DOLO – Il consiglio regionale all’unanimità ha accolto ieri la mozione presentata dai consiglieri Francesco Piccolo, Pietrangelo Pettenò, Bruno Pigozzo e Lucio Tiozzo che chiedevano di sospendere l’Atto aziendale e il blocco delle schede ospedaliere previste per l’Asl 13.

Grande soddisfazione per la delegazione del gruppo di coordinamento “A tutela dell’ospedale di Dolo” che ieri mattina aveva consegnato al presidente del Consiglio del Veneto Clodovaldo Ruffato le oltre cinquemila firme raccolte lungo la Riviera del Brenta negli ultimi mesi.

Al momento della consegna erano presenti anche tre consiglieri che hanno firmato la mozione, e il presidente della V Commissione Regionale Leonardo Padrin.
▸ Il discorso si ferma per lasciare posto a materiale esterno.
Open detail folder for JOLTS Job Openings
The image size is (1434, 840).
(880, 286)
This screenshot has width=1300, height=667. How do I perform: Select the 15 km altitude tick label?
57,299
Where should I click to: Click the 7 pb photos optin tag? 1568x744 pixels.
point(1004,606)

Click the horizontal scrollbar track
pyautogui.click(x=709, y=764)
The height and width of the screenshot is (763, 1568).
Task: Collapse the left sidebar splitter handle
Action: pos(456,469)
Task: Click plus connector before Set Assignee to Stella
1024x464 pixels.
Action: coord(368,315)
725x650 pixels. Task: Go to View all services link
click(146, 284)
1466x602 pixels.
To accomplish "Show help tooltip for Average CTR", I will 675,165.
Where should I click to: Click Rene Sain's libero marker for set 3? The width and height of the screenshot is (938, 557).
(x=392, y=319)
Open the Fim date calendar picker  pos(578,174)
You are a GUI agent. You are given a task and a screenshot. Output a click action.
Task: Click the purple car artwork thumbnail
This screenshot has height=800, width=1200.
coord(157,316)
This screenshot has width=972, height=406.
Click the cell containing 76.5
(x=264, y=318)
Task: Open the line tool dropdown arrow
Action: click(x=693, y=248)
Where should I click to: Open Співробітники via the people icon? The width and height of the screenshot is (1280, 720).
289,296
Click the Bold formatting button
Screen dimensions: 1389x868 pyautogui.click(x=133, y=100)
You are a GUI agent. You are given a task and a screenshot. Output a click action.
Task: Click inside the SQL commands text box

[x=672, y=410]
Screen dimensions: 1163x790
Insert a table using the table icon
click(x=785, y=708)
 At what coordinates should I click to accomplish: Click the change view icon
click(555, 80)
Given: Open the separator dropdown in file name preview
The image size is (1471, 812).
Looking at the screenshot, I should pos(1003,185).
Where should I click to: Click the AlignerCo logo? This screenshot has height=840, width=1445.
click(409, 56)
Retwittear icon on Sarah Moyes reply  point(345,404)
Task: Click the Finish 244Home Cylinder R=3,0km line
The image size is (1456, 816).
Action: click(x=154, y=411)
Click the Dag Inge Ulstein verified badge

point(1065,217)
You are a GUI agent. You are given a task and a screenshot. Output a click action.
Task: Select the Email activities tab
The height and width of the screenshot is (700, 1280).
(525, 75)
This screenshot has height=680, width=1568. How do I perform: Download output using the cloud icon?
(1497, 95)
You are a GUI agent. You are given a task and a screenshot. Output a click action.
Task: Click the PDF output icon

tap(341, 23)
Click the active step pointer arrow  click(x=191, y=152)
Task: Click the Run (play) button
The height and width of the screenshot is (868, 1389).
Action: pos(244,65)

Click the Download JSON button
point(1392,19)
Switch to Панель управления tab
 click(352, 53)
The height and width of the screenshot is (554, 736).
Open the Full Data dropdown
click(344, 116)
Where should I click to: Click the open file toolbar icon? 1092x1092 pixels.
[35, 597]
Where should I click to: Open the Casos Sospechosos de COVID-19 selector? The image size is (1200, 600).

Walter Mescalchin del coordinamento è soddisfatto: «Anche se si tratta solo dell’accoglimento di una mozione, il fatto che l’abbia votata a favore tutto il consiglio è un bel segnale. Credo che venerdì, quando si riunirà il Crite per esaminare il progetto presentato dal direttore generale dell’Asl 13, non potrà non tenerne conto».

Ora che succede? «Per l’8 gennaio ci è stata fissata un’audizione di merito in V Commissione. Questo ci soddisfa perché in tale occasione potremo esporre i motivi delle nostre richieste che coinvolgono un territorio che interessa 130.000 abitanti, e crediamo sia possibile la sospensione del riordino dei reparti e dei servizi degli ospedali dell’Asl 13 in attesa di un piano organico».